1063 /// To avoid this we advance by stride slots per ticket.
1064 ///
1065 /// We need gcd(capacity, stride) to be 1 so that we will use all
1066 /// of the slots. We ensure this by only considering prime strides,
1067 /// which either have no common divisors with capacity or else have
1068 /// a zero remainder after dividing by capacity. That is sufficient
1069 /// to guarantee correctness, but we also want to actually spread the
1070 /// accesses away from each other to avoid false sharing (consider a
1071 /// stride of 7 with a capacity of 8). To that end we try a few taking
1072 /// care to observe that advancing by -1 is as bad as advancing by 1
1073 /// when in comes to false sharing.
1074 ///
1075 /// The simple way to avoid false sharing would be to pad each
1076 /// SingleElementQueue, but since we have capacity_ of them that could
1077 /// waste a lot of space.
1078 static int computeStride(size_t capacity) noexcept {
1079 static const int smallPrimes[] = {2, 3, 5, 7, 11, 13, 17, 19, 23};
1080
1081 int bestStride = 1;
1082 size_t bestSep = 1;
1083 for (int stride : smallPrimes) {
1084 if ((stride % capacity) == 0 || (capacity % stride) == 0) {
1085 continue;
1086 }
1087 size_t sep = stride % capacity;
1088 sep = std::min(sep, capacity - sep);
1089 if (sep > bestSep) {
1090 bestStride = stride;
1091 bestSep = sep;
1092 }
1093 }
1094 return bestStride;
1095 }
1096
1097 /// Returns the index into slots_ that should be used when enqueuing or
1098 /// dequeuing with the specified ticket
1099 size_t idx(uint64_t ticket, size_t cap, int stride) noexcept {
1100 return ((ticket * stride) % cap) + kSlotPadding;
1101 }
1102
1103 /// Maps an enqueue or dequeue ticket to the turn should be used at the
1104 /// corresponding SingleElementQueue
1105 uint32_t turn(uint64_t ticket, size_t cap) noexcept {
1106 assert(cap != 0);
1107 return uint32_t(ticket / cap);
1108 }
1109
1110 /// Tries to obtain a push ticket for which SingleElementQueue::enqueue
1111 /// won't block.
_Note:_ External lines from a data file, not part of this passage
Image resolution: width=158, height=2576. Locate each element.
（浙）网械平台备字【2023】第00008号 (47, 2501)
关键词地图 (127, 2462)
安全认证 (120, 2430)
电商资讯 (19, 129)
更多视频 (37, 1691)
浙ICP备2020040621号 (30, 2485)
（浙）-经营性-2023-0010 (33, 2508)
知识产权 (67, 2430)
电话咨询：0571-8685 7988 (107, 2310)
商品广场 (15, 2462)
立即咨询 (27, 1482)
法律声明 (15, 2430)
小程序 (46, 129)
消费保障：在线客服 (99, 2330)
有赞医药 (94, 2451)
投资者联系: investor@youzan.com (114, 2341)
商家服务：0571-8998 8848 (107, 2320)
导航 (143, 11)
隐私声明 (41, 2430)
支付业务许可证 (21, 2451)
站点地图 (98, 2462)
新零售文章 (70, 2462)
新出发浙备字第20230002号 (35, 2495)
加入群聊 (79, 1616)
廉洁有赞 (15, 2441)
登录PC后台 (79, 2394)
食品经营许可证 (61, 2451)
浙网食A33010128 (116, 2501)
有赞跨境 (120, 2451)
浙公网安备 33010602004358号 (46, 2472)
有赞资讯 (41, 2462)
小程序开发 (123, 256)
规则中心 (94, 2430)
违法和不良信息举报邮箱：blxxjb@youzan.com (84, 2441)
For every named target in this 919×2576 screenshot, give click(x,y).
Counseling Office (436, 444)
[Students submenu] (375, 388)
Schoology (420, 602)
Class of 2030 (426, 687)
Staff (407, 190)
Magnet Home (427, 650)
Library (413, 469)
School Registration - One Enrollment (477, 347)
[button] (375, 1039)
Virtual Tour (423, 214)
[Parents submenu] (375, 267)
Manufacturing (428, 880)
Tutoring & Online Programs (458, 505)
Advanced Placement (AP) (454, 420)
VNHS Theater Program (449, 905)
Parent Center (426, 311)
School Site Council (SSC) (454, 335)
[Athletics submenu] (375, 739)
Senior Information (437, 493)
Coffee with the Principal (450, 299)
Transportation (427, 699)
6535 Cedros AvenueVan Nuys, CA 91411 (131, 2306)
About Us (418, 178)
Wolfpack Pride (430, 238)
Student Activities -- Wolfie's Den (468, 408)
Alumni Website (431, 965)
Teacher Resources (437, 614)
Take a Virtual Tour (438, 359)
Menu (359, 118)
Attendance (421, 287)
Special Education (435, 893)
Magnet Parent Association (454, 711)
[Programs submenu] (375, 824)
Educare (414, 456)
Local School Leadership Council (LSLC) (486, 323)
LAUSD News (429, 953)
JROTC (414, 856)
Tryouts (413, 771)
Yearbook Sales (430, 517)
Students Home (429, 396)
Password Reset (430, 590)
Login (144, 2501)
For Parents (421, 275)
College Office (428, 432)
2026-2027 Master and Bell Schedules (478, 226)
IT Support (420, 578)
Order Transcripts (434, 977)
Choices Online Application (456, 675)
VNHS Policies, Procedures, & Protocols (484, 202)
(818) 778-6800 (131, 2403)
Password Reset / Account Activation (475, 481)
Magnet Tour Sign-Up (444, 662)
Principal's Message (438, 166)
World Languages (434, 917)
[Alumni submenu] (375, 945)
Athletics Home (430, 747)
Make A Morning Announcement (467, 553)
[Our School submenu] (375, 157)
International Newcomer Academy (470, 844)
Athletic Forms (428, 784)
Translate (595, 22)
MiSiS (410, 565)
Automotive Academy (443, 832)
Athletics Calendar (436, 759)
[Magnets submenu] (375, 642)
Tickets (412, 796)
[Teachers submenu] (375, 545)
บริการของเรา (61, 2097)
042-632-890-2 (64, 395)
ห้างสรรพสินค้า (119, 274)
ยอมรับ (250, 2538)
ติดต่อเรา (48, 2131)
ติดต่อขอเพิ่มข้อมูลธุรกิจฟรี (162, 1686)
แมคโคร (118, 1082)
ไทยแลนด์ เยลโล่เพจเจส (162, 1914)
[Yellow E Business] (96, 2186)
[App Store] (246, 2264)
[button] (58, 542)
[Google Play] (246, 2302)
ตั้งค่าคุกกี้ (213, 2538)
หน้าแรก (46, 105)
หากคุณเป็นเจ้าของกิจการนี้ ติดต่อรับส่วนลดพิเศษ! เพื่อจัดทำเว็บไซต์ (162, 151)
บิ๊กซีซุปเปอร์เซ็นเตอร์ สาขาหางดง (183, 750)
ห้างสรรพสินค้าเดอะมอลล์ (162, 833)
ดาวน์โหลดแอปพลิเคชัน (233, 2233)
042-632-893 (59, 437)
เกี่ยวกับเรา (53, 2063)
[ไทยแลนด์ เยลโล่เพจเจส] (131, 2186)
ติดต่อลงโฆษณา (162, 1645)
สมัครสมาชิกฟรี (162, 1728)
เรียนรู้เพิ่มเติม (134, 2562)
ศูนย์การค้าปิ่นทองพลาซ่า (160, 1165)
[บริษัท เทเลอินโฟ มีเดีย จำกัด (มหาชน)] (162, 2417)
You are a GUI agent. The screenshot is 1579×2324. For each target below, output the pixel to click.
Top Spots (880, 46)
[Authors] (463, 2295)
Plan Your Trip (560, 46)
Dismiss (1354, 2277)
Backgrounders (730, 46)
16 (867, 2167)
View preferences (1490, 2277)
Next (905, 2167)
Returns true on immediate success, false on immediate
1112 /// failure.
1113 bool tryObtainReadyPushTicket(
1114 uint64_t& ticket,
1115 Slot*& slots,
1116 size_t& cap,
1117 int& stride) noexcept {
1118 ticket = pushTicket_.load(std::memory_order_acquire); // A
1119 slots = slots_;
1120 cap = capacity_;
1121 stride = stride_;
1122 while (true) {
1123 if (!slots[idx(ticket, cap, stride)].mayEnqueue(turn(ticket, cap))) {
1124 // if we call enqueue(ticket, ...) on the SingleElementQueue
1125 // right now it would block, but this might no longer be the next
1126 // ticket. We can increase the chance of tryEnqueue success under
1127 // contention (without blocking) by rechecking the ticket dispenser
1128 auto prev = ticket;
1129 ticket = pushTicket_.load(std::memory_order_acquire); // B
1130 if (prev == ticket) {
1131 // mayEnqueue was bracketed by two reads (A or prev B or prev
1132 // failing CAS to B), so we are definitely unable to enqueue
1133 return false;
1134 }
1135 } else {
1136 // we will bracket the mayEnqueue check with a read (A or prev B
1137 // or prev failing CAS) and the following CAS. If the CAS fails
1138 // it will effect a load of pushTicket_
1139 if (pushTicket_.compare_exchange_strong(ticket, ticket + 1)) {
1140 return true;
1141 }
1142 }
1143 }
1144 }
1145
1146 /// Tries until when to obtain a push ticket for which
1147 /// SingleElementQueue::enqueue won't block. Returns true on success, false
1148 /// on failure.
1149 /// ticket is filled on success AND failure.
1150 template <class Clock>
1151 bool tryObtainPromisedPushTicketUntil(
1152 uint64_t& ticket,
1153 Slot*& slots,
1154 size_t& cap,
1155 int& stride,
1156 const std::chrono::time_point<Clock>& when) noexcept {
1157 bool deadlineReached = false;
1158 while (!deadlineReached) {
1159 if (static_cast<Derived<T, Atom, Dynamic>*>(this)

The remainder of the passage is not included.